→ **Wat wordt gevraagd**:
a) Hoeveel dagen werkte appellante volgens de samenvatting van de uitspraak over de gemeente Landgraaf in de beoordeelde periode?
b) Schrijf een vervolg op de samenvatting van de uitspraak over de gemeente Landgraaf, te beginnen na de laatste zin.

ECLI:NL:CRVB:2010:BO5102

Centrale Raad van Beroep

Datum uitspraak
18 november 2010
Publicatiedatum
5 april 2013
Zaaknummer
09/1913 AW
Instantie
Centrale Raad van Beroep
Type
Uitspraak
Rechtsgebied
Bestuursrecht; Ambtenarenrecht
Procedures
  • Hoger beroep
Rechters
  • J.G. Treffers
  • K.J. Kraan
  • W. van den Brink
Vindplaatsen
  • Rechtspraak.nl
AI samenvatting door LexboostAutomatisch gegenereerd

Beoordeling van functioneren van ambtenaar in de gemeente Landgraaf

In deze zaak gaat het om het hoger beroep van appellante tegen de uitspraak van de rechtbank Maastricht, waarin het beroep van appellante tegen een besluit van het College van burgemeester en wethouders van de gemeente Landgraaf ongegrond werd verklaard. Appellante was werkzaam in twee deelfuncties en ontving negatieve beoordelingen over haar functioneren. De Centrale Raad van Beroep oordeelt dat de beoordelingen voldoende zijn onderbouwd met concrete feiten. De Raad stelt vast dat appellante in de periode van 1 april 2006 tot 1 april 2007 niet heeft laten zien dat zij zich verbeterd heeft in haar functioneren. De beoordelingen van het college zijn niet op onvoldoende gronden berust, en de Raad onderschrijft het oordeel van de rechtbank dat de negatieve waarderingen gerechtvaardigd zijn. Appellante heeft in de beoordeelde periode 71 dagen gewerkt, en de Raad concludeert dat haar ziekteverzuim geen belemmering vormt voor het opmaken van een beoordeling. De Raad wijst erop dat de beoordelingen rekening houden met het ziekteverzuim, maar dat dit niet leidt tot hogere scores dan gerechtvaardigd op basis van het feitelijk functioneren. Het expertiseverslag dat appellante heeft ingediend, biedt geen nieuwe inzichten en is opgesteld na de beoordeelde periode. De Raad concludeert dat het hoger beroep niet slaagt en bevestigt de aangevallen uitspraak. Er zijn geen termen aanwezig voor vergoeding van proceskosten.

→ **Uittreksel gegevens**:
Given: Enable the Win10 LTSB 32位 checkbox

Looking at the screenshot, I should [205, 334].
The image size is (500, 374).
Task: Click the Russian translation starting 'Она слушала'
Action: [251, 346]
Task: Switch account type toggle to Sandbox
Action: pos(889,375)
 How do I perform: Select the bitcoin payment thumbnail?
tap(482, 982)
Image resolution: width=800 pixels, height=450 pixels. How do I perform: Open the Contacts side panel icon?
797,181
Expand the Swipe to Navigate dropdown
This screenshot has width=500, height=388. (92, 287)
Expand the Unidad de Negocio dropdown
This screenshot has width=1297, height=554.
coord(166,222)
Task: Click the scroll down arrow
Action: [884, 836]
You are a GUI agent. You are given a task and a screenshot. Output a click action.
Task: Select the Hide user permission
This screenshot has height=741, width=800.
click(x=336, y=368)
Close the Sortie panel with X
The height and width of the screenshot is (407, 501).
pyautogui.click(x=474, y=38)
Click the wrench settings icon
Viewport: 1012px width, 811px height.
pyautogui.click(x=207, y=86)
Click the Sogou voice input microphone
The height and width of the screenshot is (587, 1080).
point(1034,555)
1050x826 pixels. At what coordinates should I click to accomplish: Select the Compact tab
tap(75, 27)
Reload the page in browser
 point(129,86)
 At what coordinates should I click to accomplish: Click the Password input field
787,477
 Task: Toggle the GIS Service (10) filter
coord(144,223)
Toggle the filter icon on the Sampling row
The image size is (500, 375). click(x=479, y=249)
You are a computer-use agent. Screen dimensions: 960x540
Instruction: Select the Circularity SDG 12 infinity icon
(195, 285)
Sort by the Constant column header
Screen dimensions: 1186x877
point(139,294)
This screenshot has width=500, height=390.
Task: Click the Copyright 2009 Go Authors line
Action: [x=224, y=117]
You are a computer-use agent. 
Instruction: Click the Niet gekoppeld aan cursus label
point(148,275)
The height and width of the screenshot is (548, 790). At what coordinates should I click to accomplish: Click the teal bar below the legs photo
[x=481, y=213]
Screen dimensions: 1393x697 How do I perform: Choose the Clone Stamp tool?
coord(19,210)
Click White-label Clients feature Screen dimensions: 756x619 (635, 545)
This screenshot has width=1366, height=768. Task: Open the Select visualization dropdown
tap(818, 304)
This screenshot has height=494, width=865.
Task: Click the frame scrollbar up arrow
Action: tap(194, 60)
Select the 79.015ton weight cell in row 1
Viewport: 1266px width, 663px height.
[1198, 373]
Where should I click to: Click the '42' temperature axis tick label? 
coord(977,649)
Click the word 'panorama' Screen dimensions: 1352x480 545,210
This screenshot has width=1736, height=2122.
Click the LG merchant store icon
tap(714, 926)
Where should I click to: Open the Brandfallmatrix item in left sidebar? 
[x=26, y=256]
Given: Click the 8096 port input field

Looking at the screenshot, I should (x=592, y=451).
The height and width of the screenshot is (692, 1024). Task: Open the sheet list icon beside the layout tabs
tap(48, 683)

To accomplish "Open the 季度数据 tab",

→ **Antwoorden**:
a) 71 dagen.

b)
Uitspraak

09/1913 AW
Centrale Raad van Beroep
Meervoudige kamer
U I T S P R A A K
op het hoger beroep van:
[appellante], wonende te [woonplaats], (hierna: appellante),
tegen de uitspraak van de rechtbank Maastricht van 20 februari 2009, 08/647 (hierna: aangevallen uitspraak),
in het geding tussen:
appellante
en
het College van burgemeester en wethouders van de gemeente Landgraaf (hierna: college)
Datum uitspraak: 18 november 2010
I. PROCESVERLOOP
Appellante heeft hoger beroep ingesteld.
Het college heeft een verweerschrift ingediend.
Bij brief van 11 december 2009 heeft appellante een expertiseverslag van 13 oktober 2009 van de psychiater prof. dr. A.M.H. van Leeuwen en de psycholoog drs. R.H.F. Driessen, beiden verbonden aan de HSK Groep, ingezonden.
De Raad heeft - desverzocht - toepassing gegeven aan artikel 8:32, tweede lid, van de Algemene wet bestuursrecht, waardoor kennisname van evengenoemd rapport is voorbehouden aan de daartoe door het college aangewezen arts-gemachtigde dr. Yong Tjan te Elst.
Het geding is gevoegd met het geding tussen appellante en het college met nummer 09/5072 AW, behandeld ter zitting van 7 oktober 2010. Appellante is verschenen, bijgestaan door mr. A.J.T.J. Meuwissen, advocaat te Maasbracht. Het college heeft zich laten vertegenwoordigen door mr. A. van de Schraaff, werkzaam bij de gemeente Landgraaf.
Na sluiting van het onderzoek ter zitting zijn de zaken gesplitst; thans wordt in deze zaak afzonderlijk uitspraak gedaan.
II. OVERWEGINGEN
1. Op grond van de gedingstukken en het verhandelde ter zitting gaat de Raad uit van de volgende hier van belang zijnde feiten en omstandigheden.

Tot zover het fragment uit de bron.